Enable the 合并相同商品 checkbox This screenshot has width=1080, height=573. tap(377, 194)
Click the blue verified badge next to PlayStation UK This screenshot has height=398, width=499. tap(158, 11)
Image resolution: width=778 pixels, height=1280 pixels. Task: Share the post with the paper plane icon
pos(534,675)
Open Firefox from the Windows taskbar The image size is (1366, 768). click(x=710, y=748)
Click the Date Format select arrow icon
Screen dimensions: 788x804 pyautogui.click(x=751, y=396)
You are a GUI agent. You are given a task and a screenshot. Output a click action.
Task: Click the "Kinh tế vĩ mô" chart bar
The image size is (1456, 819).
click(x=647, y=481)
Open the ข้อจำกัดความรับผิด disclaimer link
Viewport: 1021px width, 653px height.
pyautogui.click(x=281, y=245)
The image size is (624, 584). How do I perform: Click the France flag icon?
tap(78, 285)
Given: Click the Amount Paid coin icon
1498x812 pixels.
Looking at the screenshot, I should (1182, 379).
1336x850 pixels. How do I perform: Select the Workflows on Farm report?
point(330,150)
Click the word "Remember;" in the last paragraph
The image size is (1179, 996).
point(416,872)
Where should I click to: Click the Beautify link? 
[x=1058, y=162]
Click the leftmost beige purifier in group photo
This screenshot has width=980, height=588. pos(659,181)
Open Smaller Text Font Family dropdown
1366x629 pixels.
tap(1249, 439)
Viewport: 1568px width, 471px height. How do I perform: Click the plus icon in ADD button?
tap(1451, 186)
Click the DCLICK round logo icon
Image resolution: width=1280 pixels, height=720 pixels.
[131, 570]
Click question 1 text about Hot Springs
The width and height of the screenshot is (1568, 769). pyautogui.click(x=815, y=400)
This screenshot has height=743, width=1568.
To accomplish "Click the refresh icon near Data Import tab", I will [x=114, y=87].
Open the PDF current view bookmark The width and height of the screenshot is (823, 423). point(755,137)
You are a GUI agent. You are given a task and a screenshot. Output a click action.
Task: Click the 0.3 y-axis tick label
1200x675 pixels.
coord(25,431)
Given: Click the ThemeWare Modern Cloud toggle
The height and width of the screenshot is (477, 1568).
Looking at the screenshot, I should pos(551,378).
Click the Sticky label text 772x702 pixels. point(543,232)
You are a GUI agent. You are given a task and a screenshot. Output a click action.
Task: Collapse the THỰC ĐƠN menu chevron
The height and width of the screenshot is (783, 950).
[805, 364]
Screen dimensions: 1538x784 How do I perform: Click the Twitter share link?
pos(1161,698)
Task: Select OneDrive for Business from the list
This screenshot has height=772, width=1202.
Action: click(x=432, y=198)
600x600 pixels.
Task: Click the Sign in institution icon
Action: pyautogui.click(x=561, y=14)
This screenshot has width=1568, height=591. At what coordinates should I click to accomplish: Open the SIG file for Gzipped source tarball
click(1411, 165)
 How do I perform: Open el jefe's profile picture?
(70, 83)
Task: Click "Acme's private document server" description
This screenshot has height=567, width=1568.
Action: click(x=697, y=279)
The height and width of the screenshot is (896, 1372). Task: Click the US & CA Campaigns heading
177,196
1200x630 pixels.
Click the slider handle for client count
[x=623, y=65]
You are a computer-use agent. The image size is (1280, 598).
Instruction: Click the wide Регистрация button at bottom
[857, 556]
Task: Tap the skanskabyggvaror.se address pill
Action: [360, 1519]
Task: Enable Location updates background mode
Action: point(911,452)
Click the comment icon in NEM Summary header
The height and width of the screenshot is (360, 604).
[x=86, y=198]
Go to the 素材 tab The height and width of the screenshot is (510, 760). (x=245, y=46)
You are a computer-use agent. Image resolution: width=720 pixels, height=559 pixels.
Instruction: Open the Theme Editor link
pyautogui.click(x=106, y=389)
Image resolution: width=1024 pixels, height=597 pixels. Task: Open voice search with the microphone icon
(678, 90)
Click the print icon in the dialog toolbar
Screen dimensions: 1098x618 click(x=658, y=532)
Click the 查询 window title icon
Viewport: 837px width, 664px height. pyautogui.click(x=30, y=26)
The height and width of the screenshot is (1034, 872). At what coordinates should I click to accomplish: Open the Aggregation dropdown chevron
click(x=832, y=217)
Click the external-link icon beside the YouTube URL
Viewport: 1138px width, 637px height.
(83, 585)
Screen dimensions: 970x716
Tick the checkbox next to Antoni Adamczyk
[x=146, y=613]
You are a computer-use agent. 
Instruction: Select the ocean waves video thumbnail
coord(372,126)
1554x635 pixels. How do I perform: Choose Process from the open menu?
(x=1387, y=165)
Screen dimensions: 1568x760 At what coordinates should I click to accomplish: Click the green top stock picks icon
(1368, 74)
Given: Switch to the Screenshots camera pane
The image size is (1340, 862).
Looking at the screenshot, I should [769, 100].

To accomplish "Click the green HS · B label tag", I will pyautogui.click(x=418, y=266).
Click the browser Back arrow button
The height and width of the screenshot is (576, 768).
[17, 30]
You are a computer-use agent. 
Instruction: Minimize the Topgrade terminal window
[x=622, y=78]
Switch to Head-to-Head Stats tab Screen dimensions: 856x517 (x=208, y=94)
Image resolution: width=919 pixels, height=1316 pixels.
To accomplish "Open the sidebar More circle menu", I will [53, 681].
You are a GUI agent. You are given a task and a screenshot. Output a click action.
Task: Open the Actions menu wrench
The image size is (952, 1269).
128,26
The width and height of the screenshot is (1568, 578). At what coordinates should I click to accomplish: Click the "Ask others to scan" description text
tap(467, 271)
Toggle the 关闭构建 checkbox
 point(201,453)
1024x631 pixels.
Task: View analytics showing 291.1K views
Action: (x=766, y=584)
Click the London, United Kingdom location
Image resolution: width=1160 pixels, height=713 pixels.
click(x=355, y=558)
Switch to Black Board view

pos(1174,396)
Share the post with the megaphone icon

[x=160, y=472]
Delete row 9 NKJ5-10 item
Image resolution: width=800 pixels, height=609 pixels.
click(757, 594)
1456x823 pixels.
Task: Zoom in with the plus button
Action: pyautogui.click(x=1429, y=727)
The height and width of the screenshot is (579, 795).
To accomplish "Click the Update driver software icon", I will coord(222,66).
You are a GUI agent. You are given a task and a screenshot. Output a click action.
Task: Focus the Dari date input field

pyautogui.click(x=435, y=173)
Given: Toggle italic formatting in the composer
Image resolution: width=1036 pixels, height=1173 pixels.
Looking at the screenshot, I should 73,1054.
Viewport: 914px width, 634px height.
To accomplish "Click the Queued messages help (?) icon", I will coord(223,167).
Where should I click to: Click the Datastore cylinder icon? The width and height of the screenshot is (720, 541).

┄┄┄┄┄┄

EXERCISE DESCRIPTION
All records shown above need to be written out again verbatim.

THE ANSWER
Enable the 合并相同商品 checkbox This screenshot has width=1080, height=573. tap(377, 194)
Click the blue verified badge next to PlayStation UK This screenshot has height=398, width=499. tap(158, 11)
Image resolution: width=778 pixels, height=1280 pixels. Task: Share the post with the paper plane icon
pos(534,675)
Open Firefox from the Windows taskbar The image size is (1366, 768). click(x=710, y=748)
Click the Date Format select arrow icon
Screen dimensions: 788x804 pyautogui.click(x=751, y=396)
You are a GUI agent. You are given a task and a screenshot. Output a click action.
Task: Click the "Kinh tế vĩ mô" chart bar
The image size is (1456, 819).
click(x=647, y=481)
Open the ข้อจำกัดความรับผิด disclaimer link
Viewport: 1021px width, 653px height.
pyautogui.click(x=281, y=245)
The image size is (624, 584). How do I perform: Click the France flag icon?
tap(78, 285)
Given: Click the Amount Paid coin icon
1498x812 pixels.
Looking at the screenshot, I should (1182, 379).
1336x850 pixels. How do I perform: Select the Workflows on Farm report?
point(330,150)
Click the word "Remember;" in the last paragraph
The image size is (1179, 996).
point(416,872)
Where should I click to: Click the Beautify link? 
[x=1058, y=162]
Click the leftmost beige purifier in group photo
This screenshot has width=980, height=588. pos(659,181)
Open Smaller Text Font Family dropdown
1366x629 pixels.
tap(1249, 439)
Viewport: 1568px width, 471px height. How do I perform: Click the plus icon in ADD button?
tap(1451, 186)
Click the DCLICK round logo icon
Image resolution: width=1280 pixels, height=720 pixels.
[131, 570]
Click question 1 text about Hot Springs
The width and height of the screenshot is (1568, 769). pyautogui.click(x=815, y=400)
This screenshot has height=743, width=1568.
To accomplish "Click the refresh icon near Data Import tab", I will [x=114, y=87].
Open the PDF current view bookmark The width and height of the screenshot is (823, 423). point(755,137)
You are a GUI agent. You are given a task and a screenshot. Output a click action.
Task: Click the 0.3 y-axis tick label
1200x675 pixels.
coord(25,431)
Given: Click the ThemeWare Modern Cloud toggle
The height and width of the screenshot is (477, 1568).
Looking at the screenshot, I should pos(551,378).
Click the Sticky label text 772x702 pixels. point(543,232)
You are a GUI agent. You are given a task and a screenshot. Output a click action.
Task: Collapse the THỰC ĐƠN menu chevron
The height and width of the screenshot is (783, 950).
[805, 364]
Screen dimensions: 1538x784 How do I perform: Click the Twitter share link?
pos(1161,698)
Task: Select OneDrive for Business from the list
This screenshot has height=772, width=1202.
Action: click(x=432, y=198)
600x600 pixels.
Task: Click the Sign in institution icon
Action: pyautogui.click(x=561, y=14)
This screenshot has width=1568, height=591. At what coordinates should I click to accomplish: Open the SIG file for Gzipped source tarball
click(1411, 165)
 How do I perform: Open el jefe's profile picture?
(70, 83)
Task: Click "Acme's private document server" description
This screenshot has height=567, width=1568.
Action: click(x=697, y=279)
The height and width of the screenshot is (896, 1372). Task: Click the US & CA Campaigns heading
177,196
1200x630 pixels.
Click the slider handle for client count
[x=623, y=65]
You are a computer-use agent. The image size is (1280, 598).
Instruction: Click the wide Регистрация button at bottom
[857, 556]
Task: Tap the skanskabyggvaror.se address pill
Action: [360, 1519]
Task: Enable Location updates background mode
Action: point(911,452)
Click the comment icon in NEM Summary header
The height and width of the screenshot is (360, 604).
[x=86, y=198]
Go to the 素材 tab The height and width of the screenshot is (510, 760). (x=245, y=46)
You are a computer-use agent. Image resolution: width=720 pixels, height=559 pixels.
Instruction: Open the Theme Editor link
pyautogui.click(x=106, y=389)
Image resolution: width=1024 pixels, height=597 pixels. Task: Open voice search with the microphone icon
(678, 90)
Click the print icon in the dialog toolbar
Screen dimensions: 1098x618 click(x=658, y=532)
Click the 查询 window title icon
Viewport: 837px width, 664px height. pyautogui.click(x=30, y=26)
The height and width of the screenshot is (1034, 872). At what coordinates should I click to accomplish: Open the Aggregation dropdown chevron
click(x=832, y=217)
Click the external-link icon beside the YouTube URL
Viewport: 1138px width, 637px height.
(83, 585)
Screen dimensions: 970x716
Tick the checkbox next to Antoni Adamczyk
[x=146, y=613]
You are a computer-use agent. 
Instruction: Select the ocean waves video thumbnail
coord(372,126)
1554x635 pixels. How do I perform: Choose Process from the open menu?
(x=1387, y=165)
Screen dimensions: 1568x760 At what coordinates should I click to accomplish: Click the green top stock picks icon
(1368, 74)
Given: Switch to the Screenshots camera pane
The image size is (1340, 862).
Looking at the screenshot, I should [769, 100].

To accomplish "Click the green HS · B label tag", I will pyautogui.click(x=418, y=266).
Click the browser Back arrow button
The height and width of the screenshot is (576, 768).
[17, 30]
You are a computer-use agent. 
Instruction: Minimize the Topgrade terminal window
[x=622, y=78]
Switch to Head-to-Head Stats tab Screen dimensions: 856x517 (x=208, y=94)
Image resolution: width=919 pixels, height=1316 pixels.
To accomplish "Open the sidebar More circle menu", I will [53, 681].
You are a GUI agent. You are given a task and a screenshot. Output a click action.
Task: Open the Actions menu wrench
The image size is (952, 1269).
128,26
The width and height of the screenshot is (1568, 578). At what coordinates should I click to accomplish: Click the "Ask others to scan" description text
tap(467, 271)
Toggle the 关闭构建 checkbox
 point(201,453)
1024x631 pixels.
Task: View analytics showing 291.1K views
Action: (x=766, y=584)
Click the London, United Kingdom location
Image resolution: width=1160 pixels, height=713 pixels.
click(x=355, y=558)
Switch to Black Board view

pos(1174,396)
Share the post with the megaphone icon

[x=160, y=472]
Delete row 9 NKJ5-10 item
Image resolution: width=800 pixels, height=609 pixels.
click(757, 594)
1456x823 pixels.
Task: Zoom in with the plus button
Action: pyautogui.click(x=1429, y=727)
The height and width of the screenshot is (579, 795).
To accomplish "Click the Update driver software icon", I will coord(222,66).
You are a GUI agent. You are given a task and a screenshot. Output a click action.
Task: Focus the Dari date input field

pyautogui.click(x=435, y=173)
Given: Toggle italic formatting in the composer
Image resolution: width=1036 pixels, height=1173 pixels.
Looking at the screenshot, I should 73,1054.
Viewport: 914px width, 634px height.
To accomplish "Click the Queued messages help (?) icon", I will coord(223,167).
Where should I click to: Click the Datastore cylinder icon? The width and height of the screenshot is (720, 541).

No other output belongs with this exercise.